Sizzling campaign trickles down to children’s books
By LEANNE ITALIE
Associated Press Writer
Parents in search of teachable election-year moments with their kids as the presidential race sizzles in schools and around dinner tables need only depend on a duck, some dogs or a girl named Grace.
New children’s books cover the voting process, life in the White House and the nation’s star-spangled failure to give women the vote until 1920. With Chelsea Clinton stumping for her mom and Jenna Bush just married, there’s also a book or two on what it might feel like to be a presidential offspring.
Helen Thomas, dean of the White House press corps, has teamed up with award-winning editorial cartoonist Chip Bok on “The Great White House Breakout,” for release in August (Dial Books, $16.99, ages 6-up).
First boy Sam, whose mom is president, enlists the help of his pet rat and cat to escape his Secret Service nannies and go in search of a Washington, D.C., beyond the White House gates. The trio takes in the sights and has an unusual encounter with Abraham Lincoln before homesickness sets in.
Stanton took as her battle cry: “Have it, we must. Use it, we will” as she fought tirelessly for the women’s vote. She co-founded the National Woman Suffrage Association with Susan B. Anthony in 1869. The book stresses that Stanton loved her husband and seven children, but also loved jumping horses, whitewater rafting and studying Greek. She never loved housework.
Stanton died in 1902. Her life’s work paid off 18 years later when women cast ballots in 1920 for the first time.
The spunky Grace decides to run for president herself in the school’s mock election, but her resolve falters a tad when class star Thomas Cobb becomes her challenger. Playfully written by Kelly DiPucchio and illustrated by LeUyen Pham, Grace is careful not to over-promise during the neck-and-neck campaign, while Thomas keeps his eye on the vote count. The book’s explanation of the Electoral College actually makes sense!
Amid the dramatic twists and turns in the Democratic presidential primary, two new picture book biographies from Simon & Schuster offer young kids the chance to learn on their own level exactly who Barack Obama and Hillary Rodham Clinton were and are.

WRITTEN PROBLEM:
In the article about election-year children's books, which two pets does Sam enlist to escape his Secret Service nannies?

DATA SHOWN:
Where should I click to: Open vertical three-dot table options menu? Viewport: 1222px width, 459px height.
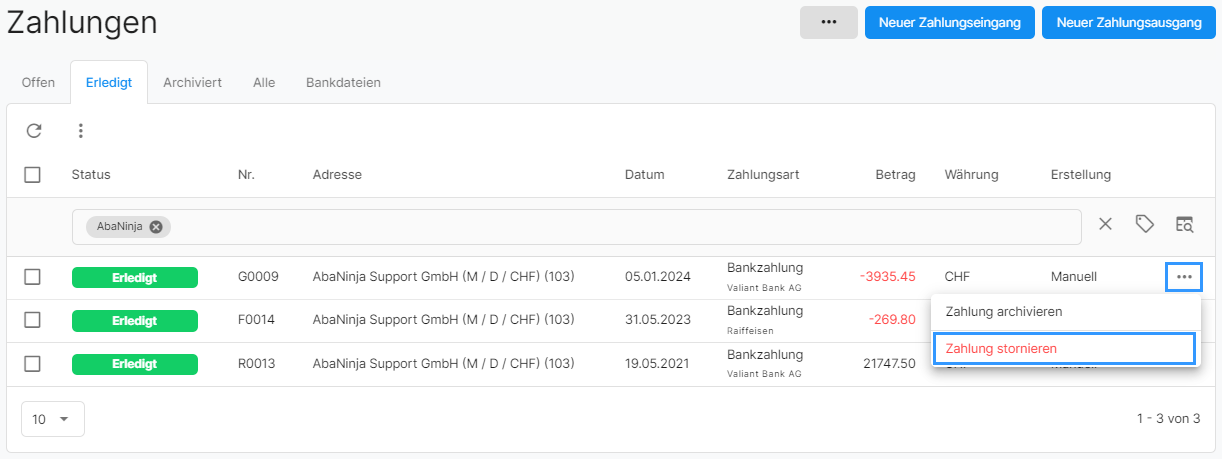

TASK ANSWER:
His pet rat and his cat.